Today’s extraordinary and still ongoing Council of Ministers has already approved a raft of measures to redress the appalling damage caused by last weekend’s killer fires. All in all, “almost €400 million” will be going towards rebuilding devastated homes and communities and resurrecting crippled businesses.
The money will be distributed between three ministries – Infrastructures, Agriculture and Labour and Social Security – and is designed to keep jobs alive as much as give support to the many hundreds of affected families.
In a press conference announcing the measures, infrastructure minister Pedro Marques said a full picture of the damages that resulted for last Sunday’s raging inferno though 44 municipalities across 10 districts is still underway.
“Priority will be given to the activation of insurance policies that covered homes and businesses”, he said, while “in the remaining cases, the State will take action and rebuild primary residences”.
In the case of the 300-plus businesses affected, the government has developed “various instruments”, explains ECO online.
An endowment of €100 million will be going to rebuild companies, with a credit line of another €100 million for “necessary investments”.
There will also be a “system of support and incentives for new private investment” in ravaged areas, with €50 million coming from Community Funds, matched by the same amount from Portugal.
Marques made a point of stressing that today’s meeting has also created a structure of health and psychological support for “affected populations”.
This was a prerequisite coming from President Marcelo Rebelo de Sousa’s very determined walkabout through devastated communities (click here).
Works and Social Security minister Vieira da Silva outlined the money he will have available, saying it involves “three fundamental dimensions” and one measure that is “totally new” – the government’s support for the next three months of salaries in damaged businesses.
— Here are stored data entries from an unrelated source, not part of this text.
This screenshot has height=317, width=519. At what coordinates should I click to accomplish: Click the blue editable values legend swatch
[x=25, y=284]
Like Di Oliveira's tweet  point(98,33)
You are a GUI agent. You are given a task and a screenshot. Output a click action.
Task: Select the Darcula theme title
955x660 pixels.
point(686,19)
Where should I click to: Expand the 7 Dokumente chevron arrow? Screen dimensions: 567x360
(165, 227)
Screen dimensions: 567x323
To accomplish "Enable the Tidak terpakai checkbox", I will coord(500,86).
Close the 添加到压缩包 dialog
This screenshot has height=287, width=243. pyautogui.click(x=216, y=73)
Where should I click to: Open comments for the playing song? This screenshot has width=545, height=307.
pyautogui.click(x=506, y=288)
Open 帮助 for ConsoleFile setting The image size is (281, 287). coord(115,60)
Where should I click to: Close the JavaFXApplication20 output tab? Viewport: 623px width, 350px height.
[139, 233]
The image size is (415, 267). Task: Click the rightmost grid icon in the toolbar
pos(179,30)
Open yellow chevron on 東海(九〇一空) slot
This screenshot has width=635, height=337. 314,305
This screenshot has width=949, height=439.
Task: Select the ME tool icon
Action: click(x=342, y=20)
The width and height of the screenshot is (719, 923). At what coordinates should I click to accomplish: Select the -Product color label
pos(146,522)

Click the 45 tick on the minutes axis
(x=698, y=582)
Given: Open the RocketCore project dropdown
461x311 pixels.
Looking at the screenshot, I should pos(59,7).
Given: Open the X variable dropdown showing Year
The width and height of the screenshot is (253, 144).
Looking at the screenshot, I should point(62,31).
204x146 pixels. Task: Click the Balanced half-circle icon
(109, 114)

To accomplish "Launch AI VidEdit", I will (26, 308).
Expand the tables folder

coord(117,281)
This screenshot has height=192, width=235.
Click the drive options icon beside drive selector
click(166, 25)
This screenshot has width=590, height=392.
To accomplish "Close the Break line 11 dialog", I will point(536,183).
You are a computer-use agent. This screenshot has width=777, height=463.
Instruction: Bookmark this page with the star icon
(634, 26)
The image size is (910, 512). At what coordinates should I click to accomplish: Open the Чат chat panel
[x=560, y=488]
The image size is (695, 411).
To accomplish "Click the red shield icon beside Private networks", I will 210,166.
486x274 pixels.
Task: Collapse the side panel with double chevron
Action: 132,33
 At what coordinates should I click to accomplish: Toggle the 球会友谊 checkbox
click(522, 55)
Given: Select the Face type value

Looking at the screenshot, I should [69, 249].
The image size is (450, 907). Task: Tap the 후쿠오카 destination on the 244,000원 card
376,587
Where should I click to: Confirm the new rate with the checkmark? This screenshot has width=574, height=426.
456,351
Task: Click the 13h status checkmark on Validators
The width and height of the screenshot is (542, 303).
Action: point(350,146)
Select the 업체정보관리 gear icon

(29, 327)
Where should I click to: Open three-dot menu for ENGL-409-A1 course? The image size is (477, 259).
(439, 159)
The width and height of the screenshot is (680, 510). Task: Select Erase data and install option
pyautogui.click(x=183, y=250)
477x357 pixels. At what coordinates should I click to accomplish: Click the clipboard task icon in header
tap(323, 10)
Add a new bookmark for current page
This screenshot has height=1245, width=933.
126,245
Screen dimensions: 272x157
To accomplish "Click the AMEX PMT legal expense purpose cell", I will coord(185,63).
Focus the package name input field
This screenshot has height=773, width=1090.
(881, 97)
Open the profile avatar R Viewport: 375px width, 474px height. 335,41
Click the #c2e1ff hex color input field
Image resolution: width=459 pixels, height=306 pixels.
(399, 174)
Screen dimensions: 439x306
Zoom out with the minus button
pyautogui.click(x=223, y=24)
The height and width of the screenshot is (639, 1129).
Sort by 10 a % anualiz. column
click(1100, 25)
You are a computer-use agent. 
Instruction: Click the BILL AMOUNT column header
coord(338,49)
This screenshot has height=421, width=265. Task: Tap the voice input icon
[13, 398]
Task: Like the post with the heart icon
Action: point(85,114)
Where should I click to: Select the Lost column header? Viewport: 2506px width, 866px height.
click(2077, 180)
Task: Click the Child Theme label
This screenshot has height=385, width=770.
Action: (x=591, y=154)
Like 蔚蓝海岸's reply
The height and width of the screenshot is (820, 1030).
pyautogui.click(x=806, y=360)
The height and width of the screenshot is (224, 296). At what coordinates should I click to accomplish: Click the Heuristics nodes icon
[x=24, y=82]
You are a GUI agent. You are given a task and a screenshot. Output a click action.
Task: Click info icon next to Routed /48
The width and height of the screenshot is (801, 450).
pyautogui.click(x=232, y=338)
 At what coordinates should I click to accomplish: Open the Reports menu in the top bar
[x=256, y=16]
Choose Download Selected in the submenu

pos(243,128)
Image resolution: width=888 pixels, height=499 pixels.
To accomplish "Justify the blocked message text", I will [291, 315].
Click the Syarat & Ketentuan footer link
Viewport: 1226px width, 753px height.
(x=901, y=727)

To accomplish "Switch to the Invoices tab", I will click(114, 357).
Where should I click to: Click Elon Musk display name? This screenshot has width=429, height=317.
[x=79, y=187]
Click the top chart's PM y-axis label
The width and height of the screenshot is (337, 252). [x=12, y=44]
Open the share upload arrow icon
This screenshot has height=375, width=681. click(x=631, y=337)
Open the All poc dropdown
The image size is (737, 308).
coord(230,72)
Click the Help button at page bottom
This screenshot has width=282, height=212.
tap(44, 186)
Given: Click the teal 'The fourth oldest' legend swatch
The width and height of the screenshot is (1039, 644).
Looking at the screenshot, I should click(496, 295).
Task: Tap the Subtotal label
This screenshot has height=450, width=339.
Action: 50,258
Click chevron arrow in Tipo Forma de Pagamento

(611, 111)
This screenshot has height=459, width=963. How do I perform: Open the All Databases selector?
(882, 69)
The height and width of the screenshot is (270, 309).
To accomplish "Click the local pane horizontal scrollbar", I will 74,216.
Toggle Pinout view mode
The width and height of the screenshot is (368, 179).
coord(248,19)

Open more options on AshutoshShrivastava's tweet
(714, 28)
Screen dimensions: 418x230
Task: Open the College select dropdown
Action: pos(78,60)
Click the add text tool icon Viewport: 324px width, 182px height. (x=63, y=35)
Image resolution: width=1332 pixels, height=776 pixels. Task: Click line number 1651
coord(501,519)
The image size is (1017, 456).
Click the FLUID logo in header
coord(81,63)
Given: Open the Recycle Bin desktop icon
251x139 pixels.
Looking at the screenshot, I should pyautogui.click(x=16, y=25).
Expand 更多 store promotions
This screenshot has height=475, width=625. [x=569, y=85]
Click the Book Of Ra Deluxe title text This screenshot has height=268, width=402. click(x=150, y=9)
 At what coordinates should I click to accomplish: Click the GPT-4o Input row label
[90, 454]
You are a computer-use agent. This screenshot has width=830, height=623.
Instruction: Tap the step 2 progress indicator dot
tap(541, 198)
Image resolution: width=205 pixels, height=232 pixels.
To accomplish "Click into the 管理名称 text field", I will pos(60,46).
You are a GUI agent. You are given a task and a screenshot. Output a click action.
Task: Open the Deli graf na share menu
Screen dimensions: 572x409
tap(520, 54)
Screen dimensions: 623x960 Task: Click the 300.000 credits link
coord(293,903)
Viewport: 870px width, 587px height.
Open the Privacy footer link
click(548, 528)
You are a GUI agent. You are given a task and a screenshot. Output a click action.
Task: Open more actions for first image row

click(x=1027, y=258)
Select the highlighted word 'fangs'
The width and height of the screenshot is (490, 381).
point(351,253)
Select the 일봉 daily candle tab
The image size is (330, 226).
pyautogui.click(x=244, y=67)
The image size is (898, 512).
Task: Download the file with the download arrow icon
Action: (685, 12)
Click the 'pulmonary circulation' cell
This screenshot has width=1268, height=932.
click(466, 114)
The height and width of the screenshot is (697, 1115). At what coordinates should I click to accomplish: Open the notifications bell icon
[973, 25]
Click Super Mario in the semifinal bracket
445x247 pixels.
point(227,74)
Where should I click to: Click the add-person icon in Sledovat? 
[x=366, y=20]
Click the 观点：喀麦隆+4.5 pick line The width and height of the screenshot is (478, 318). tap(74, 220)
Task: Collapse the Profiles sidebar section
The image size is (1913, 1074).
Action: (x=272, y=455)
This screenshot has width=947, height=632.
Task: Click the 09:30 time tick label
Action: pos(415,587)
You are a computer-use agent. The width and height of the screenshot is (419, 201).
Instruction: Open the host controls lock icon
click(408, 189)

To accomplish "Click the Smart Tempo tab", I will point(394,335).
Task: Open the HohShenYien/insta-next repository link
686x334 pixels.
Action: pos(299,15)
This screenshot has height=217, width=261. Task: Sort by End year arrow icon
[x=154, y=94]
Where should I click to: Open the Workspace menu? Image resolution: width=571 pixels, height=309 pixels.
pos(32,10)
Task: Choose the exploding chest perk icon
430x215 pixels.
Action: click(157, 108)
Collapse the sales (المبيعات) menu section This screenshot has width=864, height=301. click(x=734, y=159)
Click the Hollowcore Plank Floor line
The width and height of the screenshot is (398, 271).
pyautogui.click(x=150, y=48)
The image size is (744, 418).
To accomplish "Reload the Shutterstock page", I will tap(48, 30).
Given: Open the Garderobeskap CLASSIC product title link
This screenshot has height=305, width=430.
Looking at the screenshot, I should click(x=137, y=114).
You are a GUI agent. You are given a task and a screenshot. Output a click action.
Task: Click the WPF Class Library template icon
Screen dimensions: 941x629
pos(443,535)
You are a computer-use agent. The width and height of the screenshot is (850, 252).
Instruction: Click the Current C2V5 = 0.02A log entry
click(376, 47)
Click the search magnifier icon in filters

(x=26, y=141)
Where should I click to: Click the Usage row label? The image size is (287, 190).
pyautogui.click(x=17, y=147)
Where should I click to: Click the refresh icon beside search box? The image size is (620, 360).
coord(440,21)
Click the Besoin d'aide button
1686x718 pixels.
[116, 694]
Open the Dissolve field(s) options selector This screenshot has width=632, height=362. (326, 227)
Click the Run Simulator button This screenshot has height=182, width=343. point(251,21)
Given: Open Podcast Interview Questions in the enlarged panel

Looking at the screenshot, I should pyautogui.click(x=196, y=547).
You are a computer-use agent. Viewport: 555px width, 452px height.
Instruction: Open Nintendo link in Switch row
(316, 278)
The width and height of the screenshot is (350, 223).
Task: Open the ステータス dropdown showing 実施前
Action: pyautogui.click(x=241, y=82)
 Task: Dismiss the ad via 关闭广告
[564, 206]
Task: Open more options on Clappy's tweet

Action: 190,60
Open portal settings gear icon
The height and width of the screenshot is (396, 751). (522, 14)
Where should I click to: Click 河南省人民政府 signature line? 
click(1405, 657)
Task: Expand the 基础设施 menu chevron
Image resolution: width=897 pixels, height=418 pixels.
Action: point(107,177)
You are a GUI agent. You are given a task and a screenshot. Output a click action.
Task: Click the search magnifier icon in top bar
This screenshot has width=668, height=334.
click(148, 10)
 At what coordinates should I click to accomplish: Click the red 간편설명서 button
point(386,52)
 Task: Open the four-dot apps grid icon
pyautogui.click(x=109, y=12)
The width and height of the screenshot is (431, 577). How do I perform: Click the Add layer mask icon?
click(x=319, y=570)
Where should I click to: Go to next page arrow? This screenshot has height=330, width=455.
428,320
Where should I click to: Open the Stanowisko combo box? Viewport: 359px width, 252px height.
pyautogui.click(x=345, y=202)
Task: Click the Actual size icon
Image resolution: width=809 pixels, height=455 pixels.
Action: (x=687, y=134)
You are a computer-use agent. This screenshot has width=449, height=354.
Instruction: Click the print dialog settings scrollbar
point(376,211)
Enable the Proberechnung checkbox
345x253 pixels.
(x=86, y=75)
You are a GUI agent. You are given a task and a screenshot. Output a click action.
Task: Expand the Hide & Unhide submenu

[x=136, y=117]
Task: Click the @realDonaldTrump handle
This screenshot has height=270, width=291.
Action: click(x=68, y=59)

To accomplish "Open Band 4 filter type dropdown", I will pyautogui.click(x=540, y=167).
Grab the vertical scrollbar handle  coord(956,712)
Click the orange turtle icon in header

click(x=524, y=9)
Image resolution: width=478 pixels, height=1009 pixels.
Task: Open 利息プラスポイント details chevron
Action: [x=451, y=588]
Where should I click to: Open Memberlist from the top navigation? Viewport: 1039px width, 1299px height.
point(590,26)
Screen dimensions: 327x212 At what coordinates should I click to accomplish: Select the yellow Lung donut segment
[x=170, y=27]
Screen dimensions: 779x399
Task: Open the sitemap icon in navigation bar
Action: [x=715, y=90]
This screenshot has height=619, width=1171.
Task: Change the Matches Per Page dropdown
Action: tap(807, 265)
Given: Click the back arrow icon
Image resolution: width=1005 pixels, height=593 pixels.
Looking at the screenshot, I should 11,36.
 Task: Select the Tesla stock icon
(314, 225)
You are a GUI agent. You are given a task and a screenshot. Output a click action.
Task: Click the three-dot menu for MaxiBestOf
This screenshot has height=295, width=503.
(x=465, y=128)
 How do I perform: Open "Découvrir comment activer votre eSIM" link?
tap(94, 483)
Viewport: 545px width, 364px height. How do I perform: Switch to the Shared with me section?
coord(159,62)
It is “an exceptional measure” justified by the fact that this is an exceptional situation – and it is expected to cost the State “around €13 million”, said ECO.
“Beyond this measure, social supports to affected families will be reinforced”, adds the website, while social institutions involved will also see their budgets boosted accordingly.
Other plans are to suspend the need for affected companies to pay social security contributions, or at very least, reduce the amounts payable.
In Agriculture, minister Capoulas Santos said animal feed will start becoming available, to be distributed by the Armed Forces. As he mentioned yesterday, there are at least 100,000 cattle and half a million sheep in dire need of food.
A further €15 million has been approved to “stabilise the situation of emergency” in forestry areas. This involves “addressing the most serious problems of soil erosion and water contamination”.
The ministry will also have access to €8 million in lines of credit: one (€3 million) to help people sell their wood (“provided that minimum prices are respected) and the second (€5 million) to create conditions for the installation of reception parks for this wood).
All in all, the Agriculture Ministry can expect €35 million.
Finally, Justice Ministry Francesca Van Dunem announced the creation of another “extraordinary measure” – an extrajudicial mechanism to indemnify families of the dead, both in the fires of last weekend, and those of the tragedy in June at Pedrógão Grande.
Reports of the extraordinary meeting have not yet got to the stage where the long-promised “fundamental reform” of Portugal’s ‘systems of prevention and combat of fires’ has been outlined.
This will come towards the end of the day, but is expected to involve “a revision of the Civil Protection model” involving “reinforced presence of the Armed Forces” when it comes to combat and the kind of systemic reform that will “concentrate on the defence of people and their communities”.
Said Expresso this morning, the Agriculture Ministry, “especially through the ICNF (Institute for forestry and nature conservation)” is expected to start taking “more action in the structural prevention” of forest fires, as well as in support of their combat.